Aucun élève sourd n’entrera à la rentrée au collège Gérard-Philipe, où une classe bilingue langues des signes française/français écrit vient d’être créée. Julien et Enzo préfèrent rejoindre Paris pour suivre leur scolarité.
Un professeur sans élèves. C’est la situation peu banale dans laquelle va se retrouver à la rentrée un enseignant titulaire du Capes de langue de signes français (LSF) au collège Gérard-Philippe, à Massy. Les deux élèves sourds, Julien et Enzo, scolarisés l’an passé en CM 2 à l’école élémentaire Roux-Tenon, à Massy, n’intégreront pas, comme c’était prévu, l’établissement qui devait ouvrir une classe bilingue – langues des signes française (LSF)/français écrit.

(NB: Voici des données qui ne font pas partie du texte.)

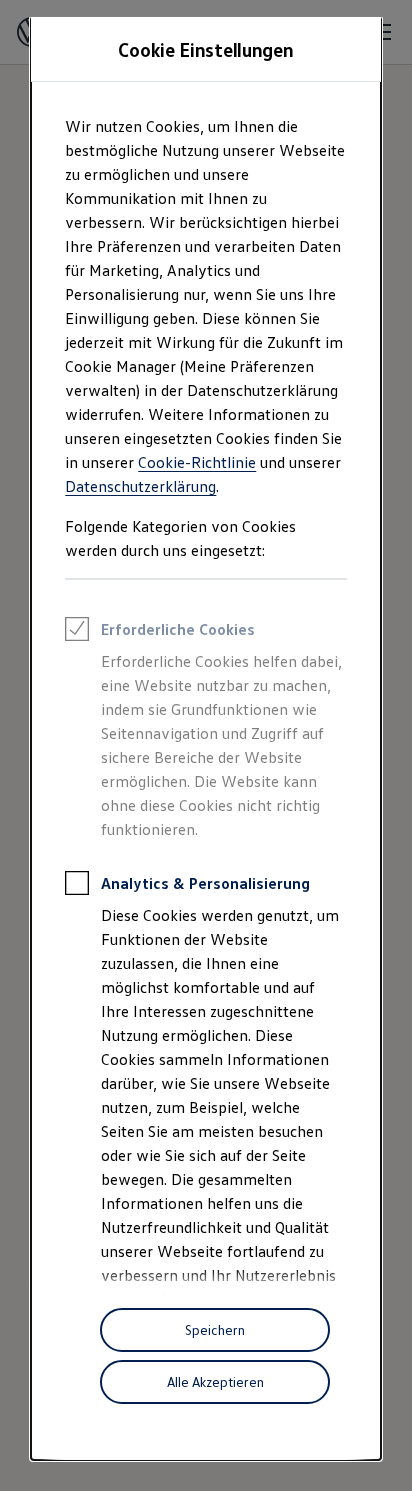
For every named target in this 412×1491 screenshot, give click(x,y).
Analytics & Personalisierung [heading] (205, 883)
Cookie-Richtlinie (197, 462)
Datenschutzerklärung (140, 486)
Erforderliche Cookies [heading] (178, 629)
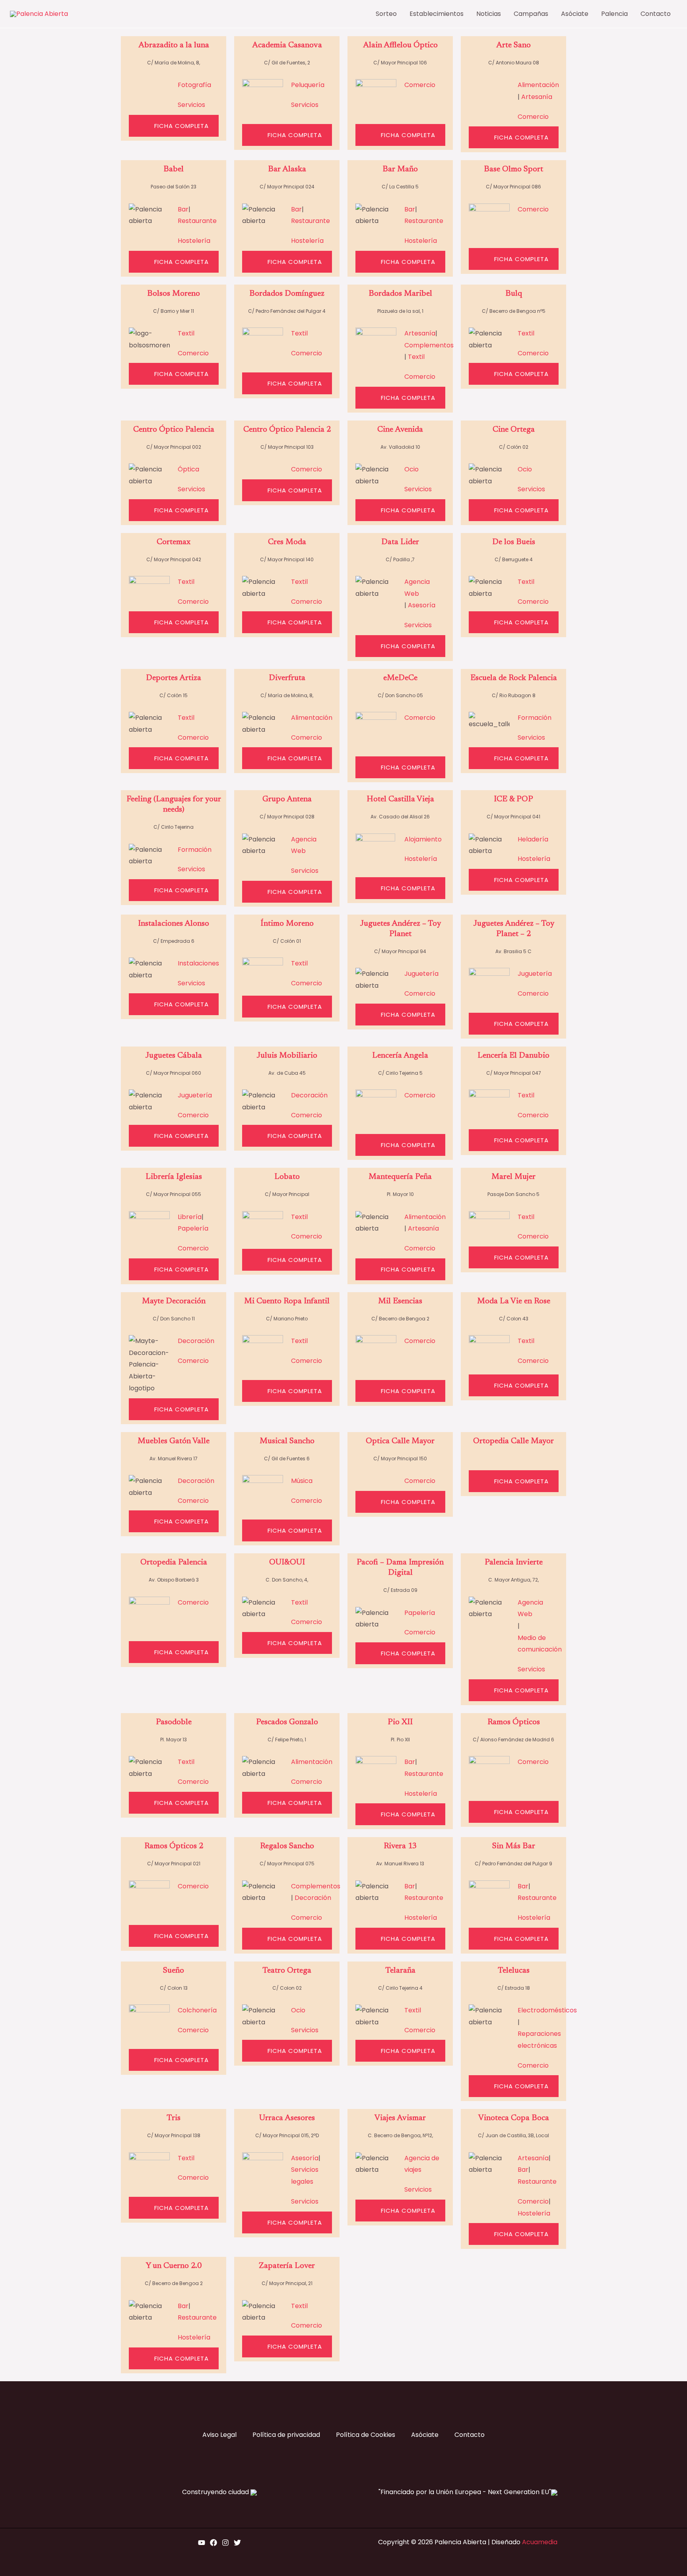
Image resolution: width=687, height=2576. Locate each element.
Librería (190, 1216)
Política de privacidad (286, 2434)
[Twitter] (237, 2542)
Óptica (188, 469)
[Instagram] (225, 2542)
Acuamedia (539, 2542)
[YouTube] (201, 2542)
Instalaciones (198, 963)
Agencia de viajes (421, 2164)
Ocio (411, 469)
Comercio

« En 2013, la ministre (déléguée à la Réussite éducative, NDLR) George Pau-Langevin était venue à Massy visiter l’école Roux-Tenon (où une classe bilingue a été créée en 2008, comme à la maternelle Coquelicot, sous l’impulsion de la mairie de Massy, du conseil général et de l’association Les yeux pour entendre, NDLR). Après des mois d’attente, on nous a informés en avril qu’un titulaire du Capes de langue de signes français avait été trouvé, explique Delphine, la maman de Julien. Sauf que son profil n’est pas adapté aux enfants sourds. Ils ont besoin d’une pédagogie adaptée, par matière, avec beaucoup de visuels, un travail approfondi sur l’écrit comme pour l’anglais par exemple ».
En France, seuls cinq collèges possèdent des classes adaptées de ce type, mêlant sourds et entendants, la plus proche se situant à Noisiel (Seine-et-Marne). « On ne peut pas mettre un enseignant pour chaque matière à Massy, rétorque Lionel Tarlet, le directeur académique de l’Essonne. Il faudrait une classe de 30 élèves. Evidemment, ce n’est pas la panacée. Mais on a tenu nos engagements. Le poste est maintenu. Un auxiliaire de vie scolaire (AVS), bilingue en langue des signes, a lui aussi été détaché à Gérard-Philipe ». Des conditions qui restent insuffisantes pour les familles d’Enzo et Julien, qui ont donc choisi d’inscrire leurs enfants dans une école privée, à Paris. « Mon fils devra partir à 6 h 45 pour être en cours à l’heure à 8 h 30. Il reviendra le soir tard. Imaginez la fatigue que cela va engendrer. A leur âge, avec les grèves du RER, ils ne peuvent pas faire sans un taxi », alerte la maman.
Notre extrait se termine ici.